This should look similar to another problem I reported about persistent kernels, and it may even be the same root problem.

Anyway, if you attempt to attach to this process with cuda-gdb’s attach command, things get worse. cuda-gdb somestimes just hangs, but usually aborts with:

Error: Internal error reported by CUDA debugger API (error=CUDBG_ERROR_INTERNAL(0xa)). The application cannot be further debugged.

And the driver then throws out worse errors in addition to the ones above:

gk20a gpu.0: gr_gk20a_exec_ctx_ops: unable to stop gr ctxsw
gk20a gpu.0: nvgpu_ioctl_channel_reg_ops: dbg regops failed
gk20a gpu.0: __locked_fifo_preempt: preempt TSG 0 timeout
...
gk20a gpu.0: gk20a_set_error_notifier: error notifier set to 8 for ch 504
gk20a gpu.0: gk20a_set_error_notifier: error notifier set to 8 for ch 503
gk20a gpu.0: gk20a_set_error_notifier: error notifier set to 8 for ch 502
gk20a gpu.0: gk20a_set_error_notifier: error notifier set to 8 for ch 501
...
gk20a gpu.0: gk20a_fifo_handle_mmu_fault: mmu fault on engine 0, engine subid 0 
(gpc), client 1 (t1 0), addr 0x00000005:0x01481000, type 2 (pte), info 0x00000182,inst_ptr 0x15ed1d000
...
gk20a gpu.0: gk20a_fifo_reset_engine: failed to HALT gr pipe
gk20a gpu.0: gk20a_fifo_set_ctx_mmu_error_tsg: TSG 0 generated a mmu fault
gk20a gpu.0: gk20a_fifo_handle_sched_error: fifo sched error : 0x0000000a, failed to find engine

ctichenor · July 14, 2016, 4:12pm

Hello Todd, thank you for reporting this issue, we are currently investigating.

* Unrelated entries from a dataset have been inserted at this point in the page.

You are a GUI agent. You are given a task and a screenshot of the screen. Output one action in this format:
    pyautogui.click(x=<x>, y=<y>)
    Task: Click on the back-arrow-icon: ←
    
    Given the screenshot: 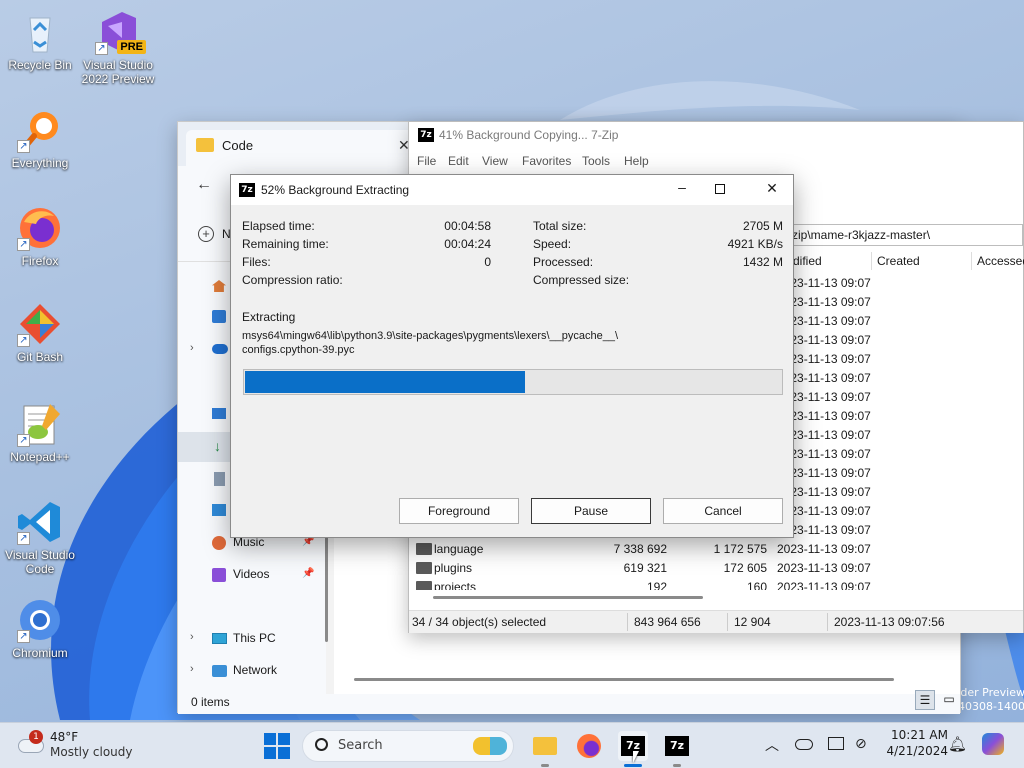 What is the action you would take?
    pyautogui.click(x=204, y=185)
     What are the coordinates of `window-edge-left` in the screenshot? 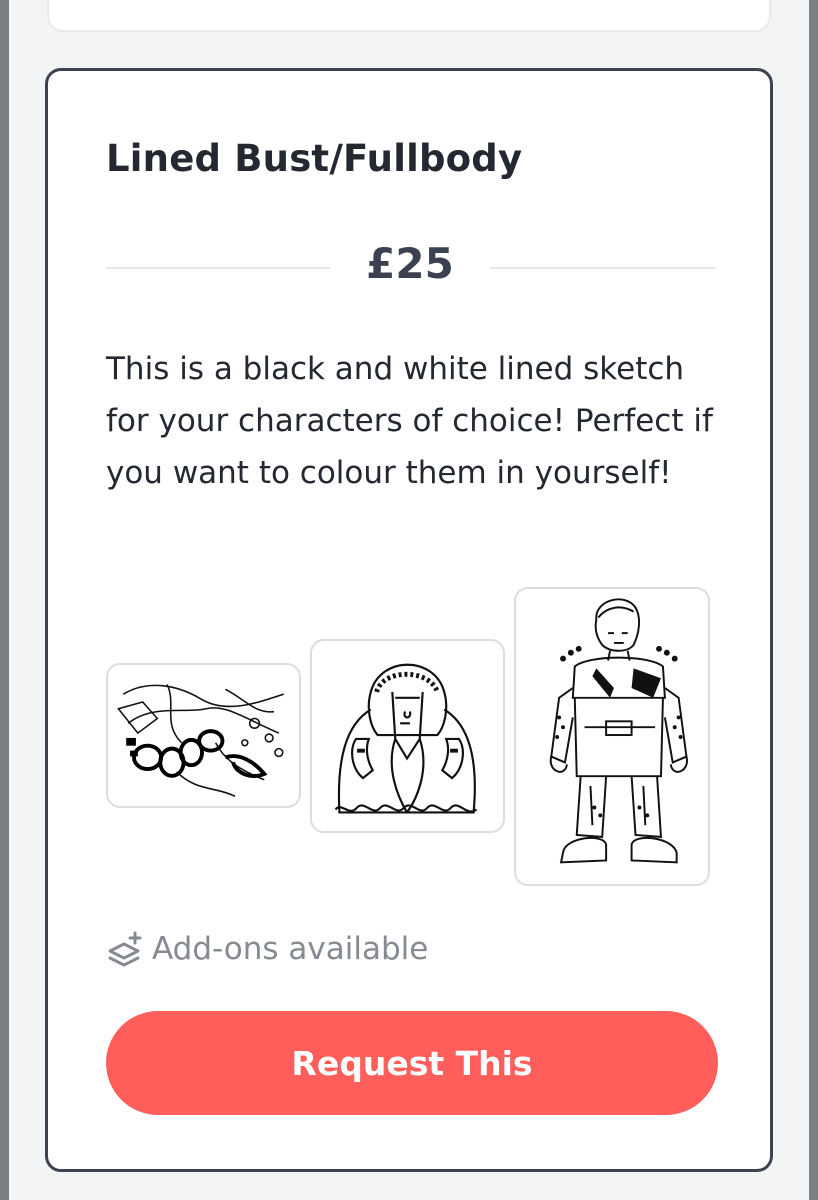 It's located at (4, 600).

kayccc · July 15, 2016, 5:59am

Hi Todd,

To clarify your issue further, would you please help to confirm that you do not have CUDA_WAITS_ON_EXCEPTION=1 in your environment?

Besides, that “cuda-gdb –pid” aka “late attach” is not supported on mobile environments – this includes L4T, Android, V4L, and V4A.

Thanks

Todd_Allen · August 10, 2016, 4:43pm

No, CUDA_WAITS_ON_EXCEPTION=1. But CUDA_DEVICE_WAITS_ON_EXCEPTION=1 is set. That is the point of the bug report.

kayccc · August 16, 2016, 4:31am

Hi Todd Allen,

By further clarification with the team, this seems to be an issue in nvgpu – channel watchdog is not initiating RC recovery properly and hangs the board, we will fix this issue in the coming release - r24.2.

Thanks

Todd_Allen · December 6, 2016, 9:43pm

In L4T R24.2, this issue was obscured by a different bug that prohibited CUDA attach at all. With L4T R24.2.1, that problem is corrected, and this one resurfaces, but it’s less bad. The failure is almost exactly the same as described here, and probably for much the same reason, so I won’t reiterate it:

https://devtalk.nvidia.com/default/topic/949476/jetson-tx1/persistent-kernel-causes-driver-to-complain-quot-cannot-idle-engine-0-quot-and-then-cease-function/?offset=5#5033149

kayccc · December 8, 2016, 6:57am

Hi Todd Allen,

The cuda-gdb does not support late attach on mobile, we plan to remedy this in a future release.

Thanks